Scientists Develop Transparent Animals

Japanese researchers have created goldfish whose brain and beating hearts can be seen through translucent scale and skin.
Scientists Develop Transparent Animals
1/10/2010
Updated:
1/10/2010
First emerged the transparent frogs, now Japanese researchers have created goldfish whose brain and beating hearts can be seen through translucent scale and skin.

Producing such creatures allow students to study them without dissection, which has become increasingly controversial, particularly in educational institutes and among animal rights groups.

“You can see a live heart and other organs because the scales and skin have no pigments,” Yutaka Tamaru, an associate professor in the department of life science at Mie University, told UK Daily Mail.

“You don’t have to cut it open. You can see a tiny brain above the goldfish’s black eyes.”

The team of researchers at Mie University and Nagoya University in central Japan produced what they call the “ryukin” goldfish by isolating pale-skinned mutant hatchery goldfish and breeding them together.

“Having a pale color is a disadvantage for goldfish in an aquarium but it’s good to see how organs sit in a body three-dimensionally,” Tamaru said. “As this goldfish grows bigger, you can watch its whole life.”

The fish are expected to live up to about 20 years, grow to as long as 10 inches, and weigh more than 5 pounds, much bigger than other fish used in experiments, such as zebrafish and Japanese medaka, according to Tamaru.

▸ **EXCERPTED RECORDS**
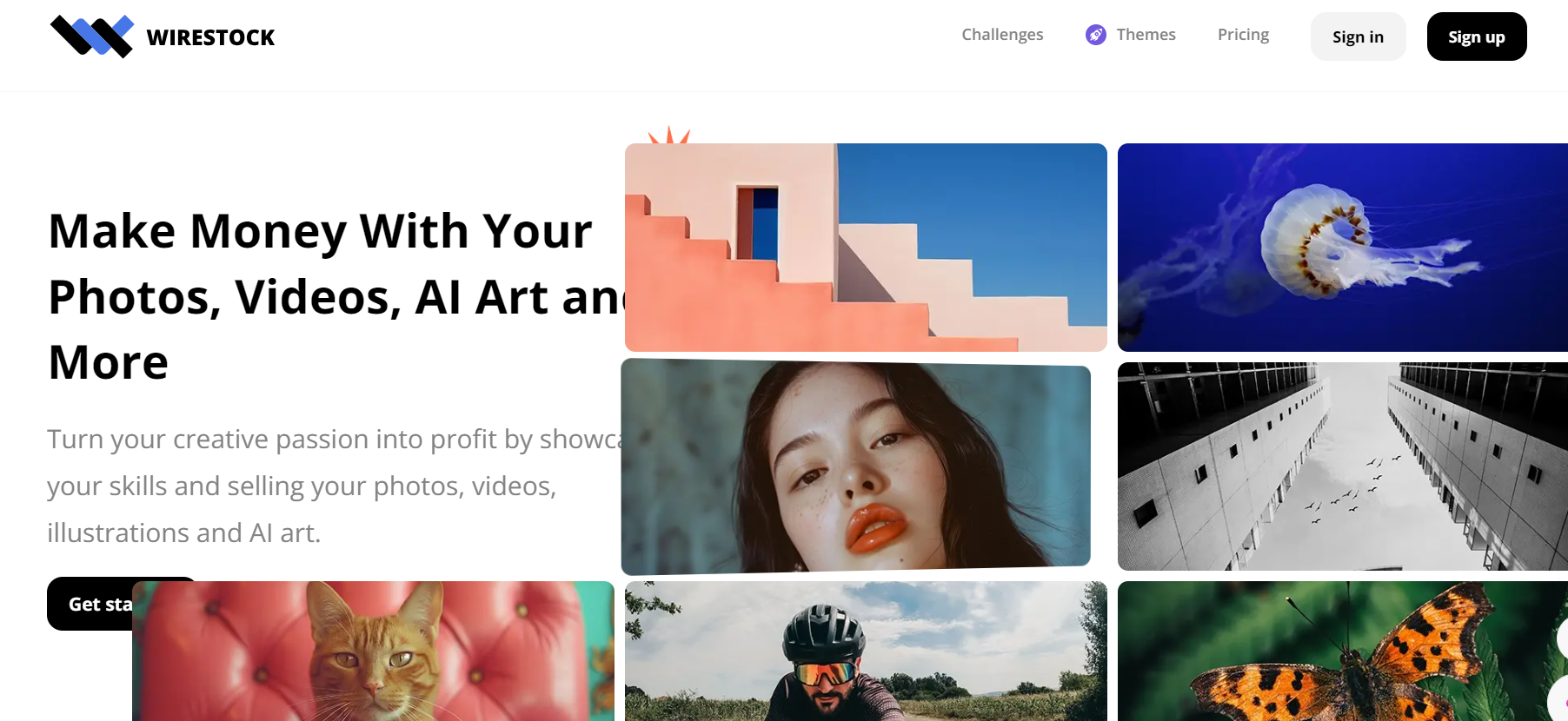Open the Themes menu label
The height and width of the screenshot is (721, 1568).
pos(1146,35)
* * *
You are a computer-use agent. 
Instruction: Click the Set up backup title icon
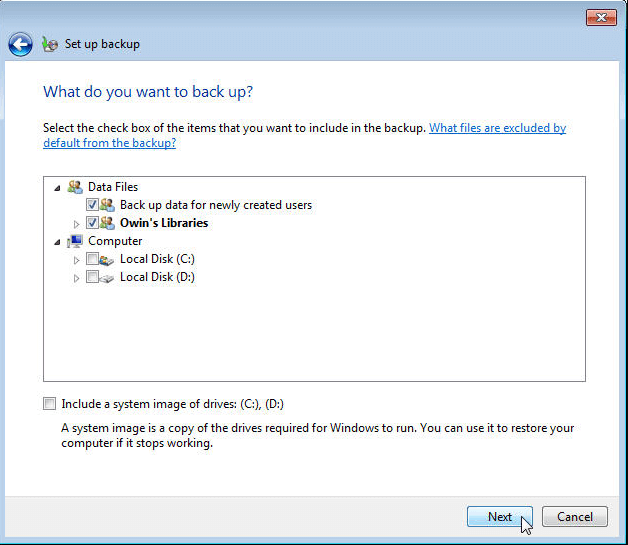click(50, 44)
* * *
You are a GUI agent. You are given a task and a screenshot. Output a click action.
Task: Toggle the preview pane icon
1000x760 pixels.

▸ **BRIEF 1**
Using the article on transparent goldfish, decide whether each statement agrees with it. Answer yes or no for each, quoting the words of the article that decide it.
(a) The researchers produced the goldfish by breeding pale-skinned mutant hatchery goldfish together.
(b) The goldfish are expected to grow smaller than zebrafish.
(c) Tamaru says a pale color is an advantage for goldfish in an aquarium.
▸ **BRIEF 2**
Pick up the article on transparent goldfish after its final sentence and write the next part.

▸ **FINAL ANSWER 1**
(a) Yes: "by isolating pale-skinned mutant hatchery goldfish and breeding them together"
(b) No: "much bigger than other fish used in experiments, such as zebrafish and Japanese medaka"
(c) No: "Having a pale color is a disadvantage for goldfish in an aquarium"

▸ **FINAL ANSWER 2**
In the meantime, another group of Japanese researchers, who announced in 2007 they had developed see-through frogs, said that they are planning to retail the special frogs, whose skin is transparent from the tadpole stage.

“We are making progress in their mass production. They are likely to be put on the market next year,” said Masayuki Sumida, professor at the Institute for Amphibian Biology of Hiroshima University.

Sumida said transparent tadpoles and adult frogs would be available in early 2010 in Japan for laboratories and schools and as pets.

Sumida’s team produced the creature from rare mutants of the Japanese brown frog (Rena japonica), whose backs are usually brown or yellowish-brown. Two kinds of recessive genes have been known to cause the frog to be pale.

While goldfish are easier to keep, frogs are higher forms of life and therefore preferable for experiments, Sumida said.